Data Layer¶

The dnanet.data package handles everything from raw HID files to PyTorch-ready tensors.

HIDImage¶

The central data container. Wraps a path to a HID file with lazy loading. HIDImage receives the kit scaling strategy directly.

from dnanet.data.image import HIDImage

Properties: - data → np.ndarray | None — Shape (num_dyes, signal_length, 1). Triggers load on first access. - annotation → ScanpointAnnotation | None — Ground-truth segmentation mask - scaler → np.ndarray — Shape (1, signal_length). Maps pixel → base pair. - adjusted_panel → Panel | None — Reference panel - dimensions → tuple[int, int] — Data array shape (num_dyes, signal_length) - meta → dict — Metadata (NOC, ladder path, etc.)

Methods: - adjust_annotations(method) — Snap annotation mask to actual peaks - "top" — Label only peak apex - "complete" — Label entire peak boundary-to-boundary

Datasets¶

TransformableDataset¶

Abstract base class for datasets of HIDImage objects. Provides properties for images, transform, and dataset_strategy.

from dnanet.data.dataset import TransformableDataset

HIDDataset¶

Loads HID files from a directory. Implements TransformableDataset and torch.utils.data.Dataset.

from dnanet.data.hid_dataset import HIDDataset

Constructor args: See {doc}/guides/datasets for details.

DataModule¶

DNANetDataModule¶

Lightning DataModule bridging TransformableDataset → PyTorch DataLoaders.

from dnanet.data.datamodule import DNANetDataModule

Args: - dataset — A TransformableDataset (e.g.

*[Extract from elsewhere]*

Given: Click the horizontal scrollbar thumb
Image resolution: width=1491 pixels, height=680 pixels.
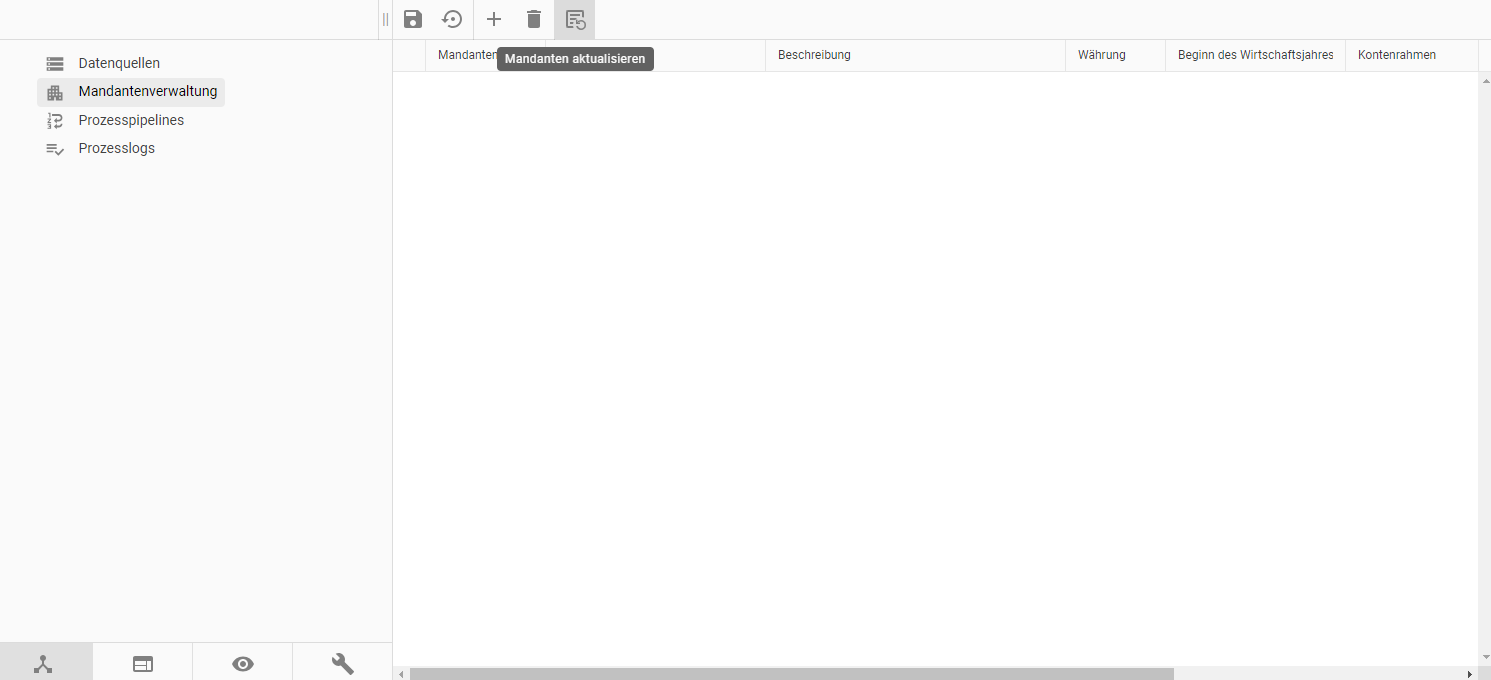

HIDDataset) - batch_size — Batch size - num_workers — DataLoader workers - shuffle_train — Whether to shuffle the training DataLoader - **split_kwargs — Passed to dataset_splitter(): val_fraction, test_fraction, seed, etc.

Parsing¶

from dnanet.data.parsing.hid import get_peak_data

HID Parsing¶

get_peak_data(path, strategy, data_loading_strategy) — Parse a HID file and return raw/analyzed data as a numpy array.

Preprocessing¶

Peak Detection¶

from dnanet.data.preprocessing.peaks import (
    find_peaks_above_threshold,
    find_peak_boundary,
    find_peak_near_idx,
    find_peak_idx_near_or_in_range,
    find_valley_idx_in_range,
    find_absolute_peak_idx_in_range,
)

find_peaks_above_threshold(signal, threshold) — Detect peaks including flat-top peaks
find_peak_boundary(signal, peak_idx, threshold) — Walk left/right to find peak start and end
find_peak_near_idx(signal, idx) — Find nearest peak at least as high
find_peak_idx_near_or_in_range(signal, index_range, threshold) — Find dominant peak within or near an index range
find_valley_idx_in_range(signal, index_range, threshold) — Find signal minimum within an index range
find_absolute_peak_idx_in_range(signal, index_range, threshold) — Find peak by absolute value within an index range

Baseline Estimation¶

from dnanet.data.preprocessing.baseline import (
    baseline_superior,
    baseline_classic,
    baseline_enhanced,
)

baseline_superior(signal) — DNANet's recommended baseline method (100-pt window, 20^th percentile)
baseline_classic(signal) — Traditional rolling-minimum approach (551-pt window, 20^th percentile)
baseline_enhanced(signal) — Improved classic with piecewise weighted linear fits and Savitzky-Golay smoothing

Strategies¶

ScalingStrategy¶

Abstract base for kit-specific base-pair calibration.

from dnanet.data.strategies.scaling import ScalingStrategy, PowerPlexFusion6CStrategy, GlobalFilerStrategy

Concrete implementations: - PowerPlexFusion6CStrategy — PPF6C kit with WEN ILS (bp range 65–475) - GlobalFilerStrategy — GlobalFiler kit with GeneScan 600 LIZ (bp range 60–480)

DatasetStrategy¶

Abstract base for dataset-specific file handling.

from dnanet.data.strategies.datasets import DatasetStrategy, NFIRnDStrategy, ProvedItStrategy

Concrete implementations: - NFIRnDStrategy — NFI R&D 2p/5p dataset - ProvedItStrategy — PROVEDIt court validation dataset

Dataset strategies are instantiated from config and passed directly to HIDDataset, HIDImage, parsing helpers, and transformers.